**YOUR ASSIGNMENT**.
Below is a block of records. Copy every line in it that contains the word "category".

(Items from a dataset)
◇ ◇ ◇ ◇ ◇ ◇ ◇

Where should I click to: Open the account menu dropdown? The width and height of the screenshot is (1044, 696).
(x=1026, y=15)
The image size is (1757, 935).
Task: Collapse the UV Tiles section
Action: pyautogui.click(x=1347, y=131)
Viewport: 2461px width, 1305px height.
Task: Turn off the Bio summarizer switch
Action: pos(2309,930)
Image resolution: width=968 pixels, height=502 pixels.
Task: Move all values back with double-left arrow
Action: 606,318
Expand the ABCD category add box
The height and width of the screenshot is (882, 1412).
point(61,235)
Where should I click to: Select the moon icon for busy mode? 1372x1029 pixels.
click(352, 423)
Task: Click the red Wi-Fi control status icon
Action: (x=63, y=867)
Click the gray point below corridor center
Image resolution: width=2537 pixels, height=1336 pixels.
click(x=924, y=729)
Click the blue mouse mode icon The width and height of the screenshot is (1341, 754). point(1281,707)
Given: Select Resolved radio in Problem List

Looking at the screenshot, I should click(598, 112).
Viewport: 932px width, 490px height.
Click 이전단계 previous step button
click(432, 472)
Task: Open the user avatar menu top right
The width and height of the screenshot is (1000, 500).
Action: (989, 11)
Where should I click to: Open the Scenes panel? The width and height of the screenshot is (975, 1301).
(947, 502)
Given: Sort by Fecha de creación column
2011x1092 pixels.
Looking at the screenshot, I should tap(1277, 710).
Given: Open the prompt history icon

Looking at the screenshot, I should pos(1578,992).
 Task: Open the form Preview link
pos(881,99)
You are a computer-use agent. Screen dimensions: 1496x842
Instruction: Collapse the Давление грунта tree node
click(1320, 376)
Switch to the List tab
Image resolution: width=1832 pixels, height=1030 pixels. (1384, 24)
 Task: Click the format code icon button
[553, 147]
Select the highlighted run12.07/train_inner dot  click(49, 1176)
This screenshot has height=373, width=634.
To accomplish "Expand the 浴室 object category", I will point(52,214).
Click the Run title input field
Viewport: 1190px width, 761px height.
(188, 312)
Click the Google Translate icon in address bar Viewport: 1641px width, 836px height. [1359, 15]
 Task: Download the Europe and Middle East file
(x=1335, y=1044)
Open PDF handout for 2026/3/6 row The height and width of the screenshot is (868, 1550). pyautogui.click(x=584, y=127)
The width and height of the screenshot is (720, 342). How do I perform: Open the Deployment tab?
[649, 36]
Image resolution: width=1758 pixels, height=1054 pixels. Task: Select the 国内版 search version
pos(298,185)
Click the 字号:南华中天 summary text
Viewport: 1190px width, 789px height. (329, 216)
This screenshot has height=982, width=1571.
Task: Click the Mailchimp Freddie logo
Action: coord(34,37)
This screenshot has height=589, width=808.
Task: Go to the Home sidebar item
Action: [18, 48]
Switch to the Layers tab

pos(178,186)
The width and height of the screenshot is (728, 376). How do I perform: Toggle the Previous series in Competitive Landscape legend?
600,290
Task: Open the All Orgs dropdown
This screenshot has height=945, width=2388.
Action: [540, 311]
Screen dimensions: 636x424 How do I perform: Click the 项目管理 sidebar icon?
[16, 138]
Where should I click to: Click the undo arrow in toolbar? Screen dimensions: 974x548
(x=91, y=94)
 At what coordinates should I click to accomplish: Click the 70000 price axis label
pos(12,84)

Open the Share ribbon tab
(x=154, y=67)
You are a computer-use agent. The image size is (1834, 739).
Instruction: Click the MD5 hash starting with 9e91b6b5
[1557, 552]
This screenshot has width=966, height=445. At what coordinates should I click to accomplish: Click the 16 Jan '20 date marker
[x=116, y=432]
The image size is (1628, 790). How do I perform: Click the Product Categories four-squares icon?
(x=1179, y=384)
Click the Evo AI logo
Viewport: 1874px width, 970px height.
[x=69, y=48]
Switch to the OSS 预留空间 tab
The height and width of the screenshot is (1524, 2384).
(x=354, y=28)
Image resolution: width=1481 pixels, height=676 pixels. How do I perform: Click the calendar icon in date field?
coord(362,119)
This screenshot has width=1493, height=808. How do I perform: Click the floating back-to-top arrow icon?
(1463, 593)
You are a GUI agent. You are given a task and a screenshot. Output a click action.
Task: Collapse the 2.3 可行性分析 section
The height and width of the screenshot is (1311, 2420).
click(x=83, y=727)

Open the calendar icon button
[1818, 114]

◇ ◇ ◇ ◇ ◇ ◇ ◇

**RESPONSE AREA**.
Expand the ABCD category add box
To accomplish "Expand the 浴室 object category", I will point(52,214).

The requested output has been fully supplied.